Após afirmar que "é quase impossível ser patrão no Brasil", presidente não confirmou, porém, se benefício será extinto

Rafaela Felicciano/MetrópolesRafaela Felicciano/Metrópoles

atualizado 19/07/2019 17:59

Em meio à preparação de mudanças no Fundo de Garantia do Tempo de Serviço (FGTS), o presidente Jair Bolsonaro (PSL) criticou nesta sexta-feira (19/07/209) a multa de 40% sobre o saldo das contas dos trabalhadores em caso de demissão sem justa causa – mas não revelou se, no pacote de alterações, estará o fim desse benefício. “É quase impossível ser patrão no Brasil”, disse Bolsonaro, pouco depois de um culto na Igreja Sara Nossa Terra, em Brasília.

“Precisamos falar a verdade. Falar do trabalhador dá mais voto”, prosseguiu.

Segundo o presidente, a multa foi elevada no governo de Fernando Henrique Cardoso para evitar demissões. “E o que aconteceu depois disso? O pessoal não emprega por causa da multa”, declarou Bolsonaro.

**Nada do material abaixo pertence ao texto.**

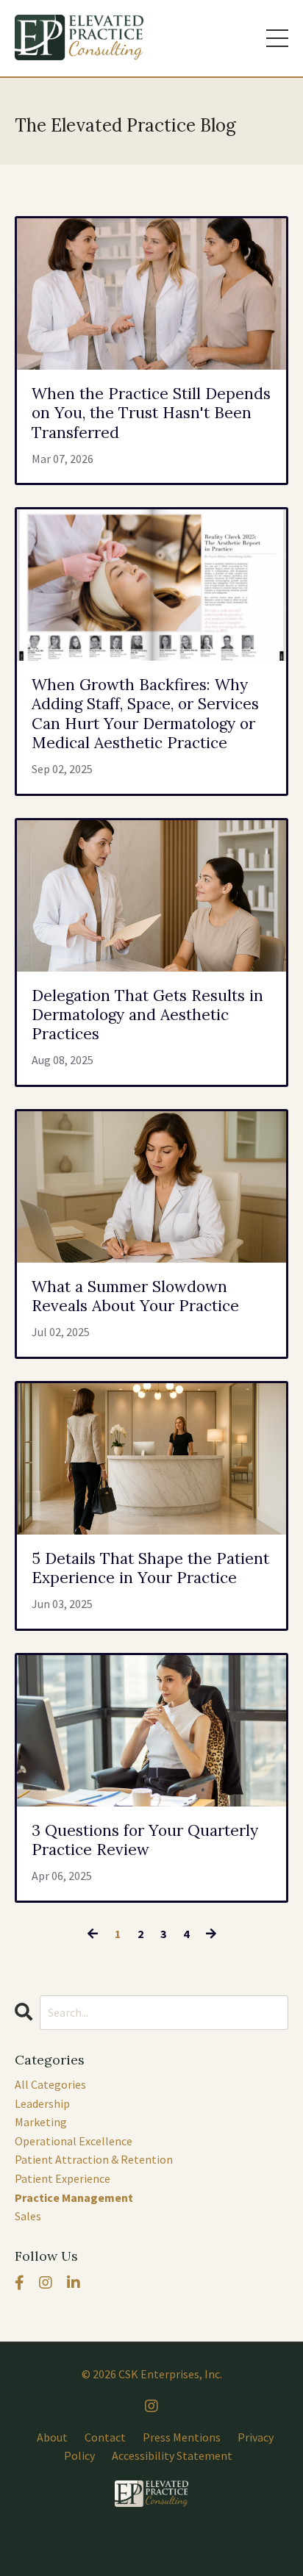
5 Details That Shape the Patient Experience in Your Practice (150, 1568)
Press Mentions (182, 2437)
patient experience (62, 2178)
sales (28, 2216)
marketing (41, 2121)
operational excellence (73, 2141)
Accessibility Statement (172, 2455)
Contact (105, 2437)
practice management (74, 2197)
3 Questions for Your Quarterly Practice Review (145, 1840)
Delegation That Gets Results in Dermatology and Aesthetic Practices (147, 1015)
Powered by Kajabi (151, 2538)
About (52, 2437)
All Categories (50, 2084)
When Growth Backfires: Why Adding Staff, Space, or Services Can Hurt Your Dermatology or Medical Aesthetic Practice (145, 714)
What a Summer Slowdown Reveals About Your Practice (135, 1296)
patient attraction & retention (94, 2159)
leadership (42, 2103)
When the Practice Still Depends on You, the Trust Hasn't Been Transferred (151, 413)
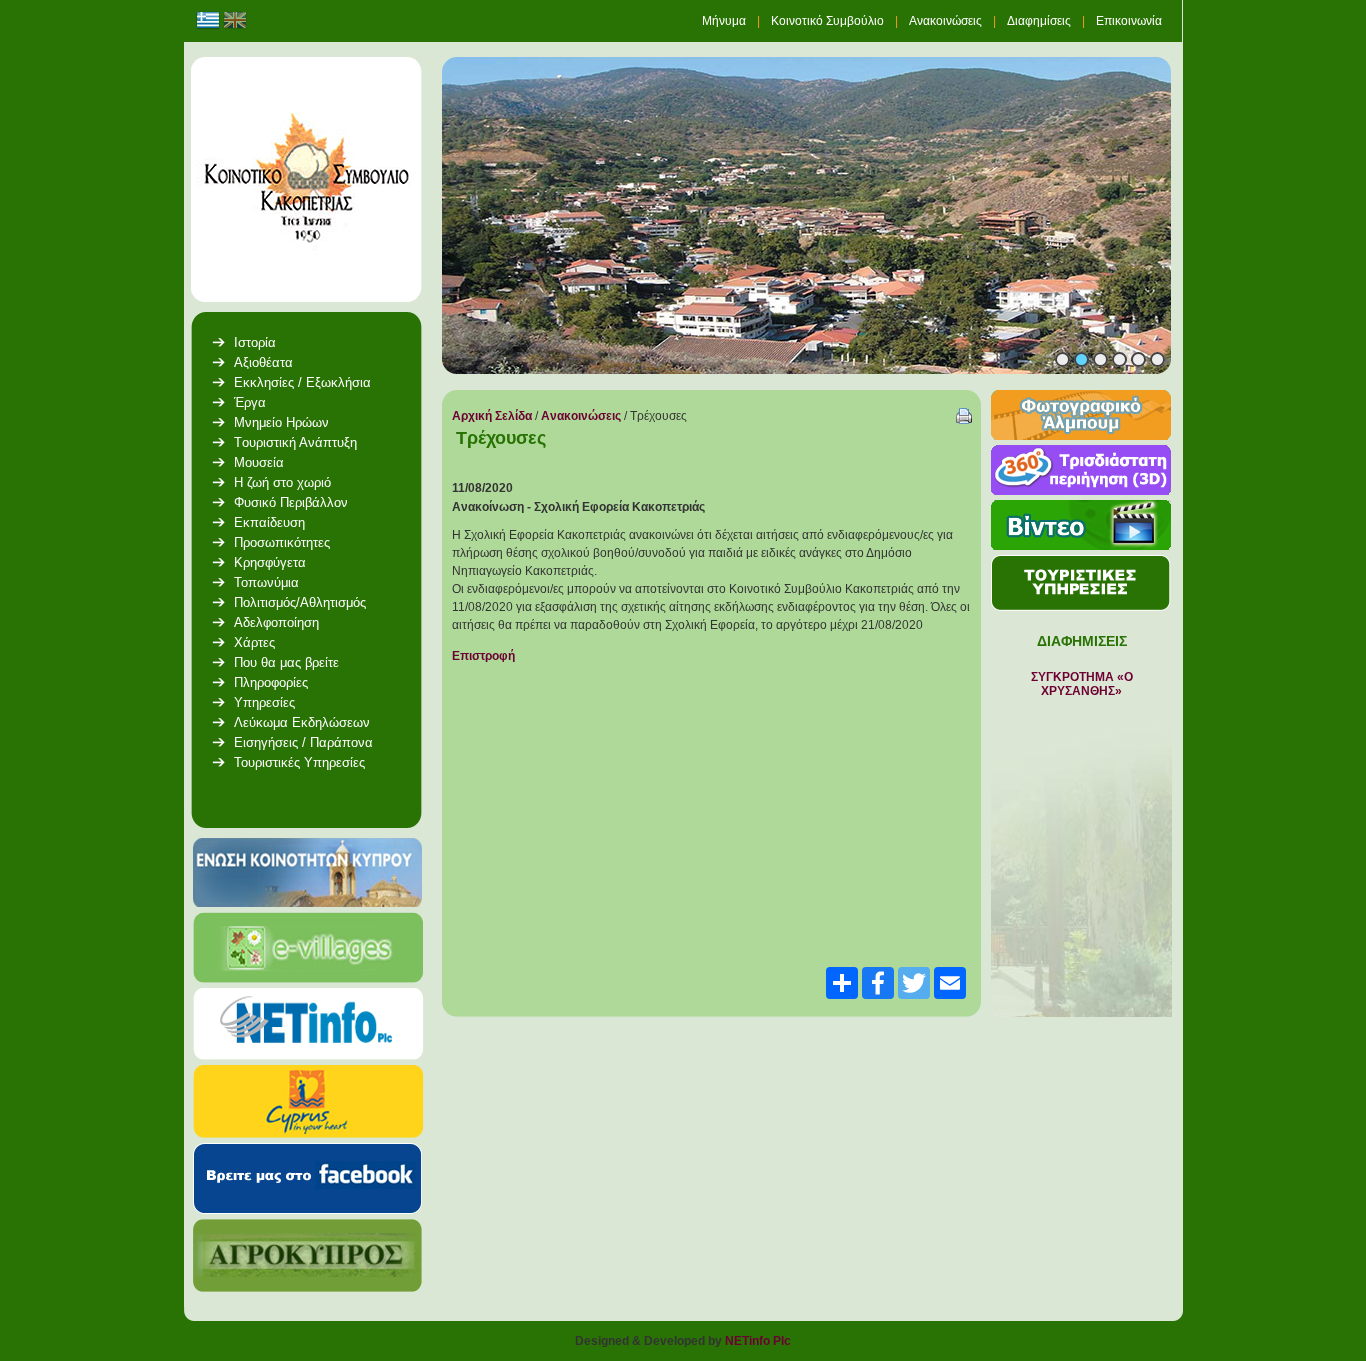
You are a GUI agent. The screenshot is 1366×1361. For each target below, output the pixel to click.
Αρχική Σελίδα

Desde o fim do segundo mandato de Fernando Henrique, em 2002, porém, o país experimentou momentos de elevação e queda do nível de emprego, inclusive a mais baixa taxa já registrada, no fim de 2014. Na média do ano, ficaram sem trabalho 4,8% dos brasileiros pesquisados pelo IBGE em seis regiões metropolitanas do país (Belo Horizonte, Recife, Rio de Janeiro, Salvador, São Paulo e Porto Alegre). Foi a menor taxa desde 2003, quando o instituto adotou a metodologia atual de análise. Em 2013, o desemprego tinha sido de 5,4%.

Hoje, o país está com taxa de desemprego em 12,3%.

Opção em estudo

Até a semana que vem, quando deverá ser anunciado o pacote de reformulação do FGTS, a equipe econômica deve definir se será confirmada a hipótese do “saque-aniversário”. Essa opção, ainda em estudo, basicamente liberaria saques anuais dos saldos das contas de FGTS dos trabalhadores – com a condição de que quem escolhesse esse modelo abriria mão justamente do direito à multa de 40% em caso de demissão sem justa causa.

Quem ficar de fora do saque anual, segundo essa proposta, manteria o direito ao acréscimo dos 40%.

O ministro da Casa Civil, Onyx Lorenzoni, disse nessa quinta-feira (18/07/2019) que o anúncio das mudanças será feito na próxima quarta (24/07/2019).